> The records
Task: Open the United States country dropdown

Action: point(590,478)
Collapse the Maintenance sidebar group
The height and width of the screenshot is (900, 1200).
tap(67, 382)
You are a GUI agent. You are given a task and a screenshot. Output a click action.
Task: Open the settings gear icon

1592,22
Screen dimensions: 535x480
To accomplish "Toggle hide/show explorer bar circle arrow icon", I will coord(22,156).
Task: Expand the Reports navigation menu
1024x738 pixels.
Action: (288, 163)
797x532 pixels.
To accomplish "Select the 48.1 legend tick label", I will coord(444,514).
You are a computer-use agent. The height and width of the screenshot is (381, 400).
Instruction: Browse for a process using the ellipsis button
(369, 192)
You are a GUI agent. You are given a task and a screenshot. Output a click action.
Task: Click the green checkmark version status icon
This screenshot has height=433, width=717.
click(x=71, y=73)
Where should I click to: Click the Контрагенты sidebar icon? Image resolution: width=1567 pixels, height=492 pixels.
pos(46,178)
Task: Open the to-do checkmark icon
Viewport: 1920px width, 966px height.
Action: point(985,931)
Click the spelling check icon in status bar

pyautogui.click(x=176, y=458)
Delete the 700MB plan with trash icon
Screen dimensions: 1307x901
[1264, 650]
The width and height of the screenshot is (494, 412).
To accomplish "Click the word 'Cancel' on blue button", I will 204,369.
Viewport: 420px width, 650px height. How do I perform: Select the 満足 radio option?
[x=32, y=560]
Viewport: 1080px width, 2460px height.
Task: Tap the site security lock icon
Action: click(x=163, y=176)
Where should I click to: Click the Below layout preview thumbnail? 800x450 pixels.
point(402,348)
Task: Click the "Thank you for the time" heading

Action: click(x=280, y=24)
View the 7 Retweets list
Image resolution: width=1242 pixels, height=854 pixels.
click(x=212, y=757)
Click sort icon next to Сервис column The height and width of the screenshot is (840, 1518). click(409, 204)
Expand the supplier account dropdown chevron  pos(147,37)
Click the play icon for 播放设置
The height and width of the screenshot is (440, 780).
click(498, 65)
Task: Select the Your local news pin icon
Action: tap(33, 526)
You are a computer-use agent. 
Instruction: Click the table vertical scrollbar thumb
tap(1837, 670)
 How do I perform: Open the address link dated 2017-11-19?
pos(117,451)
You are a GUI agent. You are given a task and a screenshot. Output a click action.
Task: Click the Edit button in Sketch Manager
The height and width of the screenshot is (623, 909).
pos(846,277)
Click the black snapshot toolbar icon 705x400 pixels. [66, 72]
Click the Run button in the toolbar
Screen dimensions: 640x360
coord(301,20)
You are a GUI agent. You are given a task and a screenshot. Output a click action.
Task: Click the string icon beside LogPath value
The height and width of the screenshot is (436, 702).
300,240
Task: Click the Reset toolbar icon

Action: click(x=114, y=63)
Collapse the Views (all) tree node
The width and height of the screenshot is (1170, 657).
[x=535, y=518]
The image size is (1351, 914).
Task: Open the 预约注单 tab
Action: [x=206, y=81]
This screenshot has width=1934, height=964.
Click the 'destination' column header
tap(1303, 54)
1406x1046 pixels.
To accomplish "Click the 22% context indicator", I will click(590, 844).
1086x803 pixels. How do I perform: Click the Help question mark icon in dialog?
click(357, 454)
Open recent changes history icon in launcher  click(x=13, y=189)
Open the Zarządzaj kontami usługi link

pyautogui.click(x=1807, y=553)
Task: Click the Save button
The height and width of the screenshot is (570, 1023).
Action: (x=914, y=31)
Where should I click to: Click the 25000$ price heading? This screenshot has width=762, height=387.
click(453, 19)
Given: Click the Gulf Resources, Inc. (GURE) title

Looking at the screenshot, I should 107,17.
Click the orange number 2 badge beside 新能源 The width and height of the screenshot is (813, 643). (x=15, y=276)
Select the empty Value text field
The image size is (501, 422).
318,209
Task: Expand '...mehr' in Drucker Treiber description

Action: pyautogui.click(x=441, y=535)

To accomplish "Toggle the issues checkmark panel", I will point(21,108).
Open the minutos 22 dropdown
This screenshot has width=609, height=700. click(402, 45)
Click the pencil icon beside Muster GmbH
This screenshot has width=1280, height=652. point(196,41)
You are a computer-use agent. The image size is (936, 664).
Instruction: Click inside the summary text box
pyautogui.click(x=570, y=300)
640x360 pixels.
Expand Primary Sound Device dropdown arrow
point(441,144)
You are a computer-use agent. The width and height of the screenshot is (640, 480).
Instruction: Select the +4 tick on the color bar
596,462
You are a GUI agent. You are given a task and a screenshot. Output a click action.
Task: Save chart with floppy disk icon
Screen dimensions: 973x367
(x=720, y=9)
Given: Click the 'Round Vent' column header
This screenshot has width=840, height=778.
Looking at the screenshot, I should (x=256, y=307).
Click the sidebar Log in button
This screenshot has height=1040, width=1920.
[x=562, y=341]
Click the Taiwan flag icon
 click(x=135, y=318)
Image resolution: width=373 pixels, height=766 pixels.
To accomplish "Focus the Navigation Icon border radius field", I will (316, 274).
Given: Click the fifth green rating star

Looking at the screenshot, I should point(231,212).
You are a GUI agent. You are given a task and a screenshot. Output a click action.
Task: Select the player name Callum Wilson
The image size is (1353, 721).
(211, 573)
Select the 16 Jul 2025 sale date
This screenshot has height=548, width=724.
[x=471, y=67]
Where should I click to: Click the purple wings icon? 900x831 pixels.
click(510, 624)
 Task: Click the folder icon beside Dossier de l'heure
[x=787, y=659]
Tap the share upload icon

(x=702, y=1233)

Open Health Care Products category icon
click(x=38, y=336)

> Assignment
Count how many lines in the entries contain "checkmark", then state that number alone.

> Written solution
3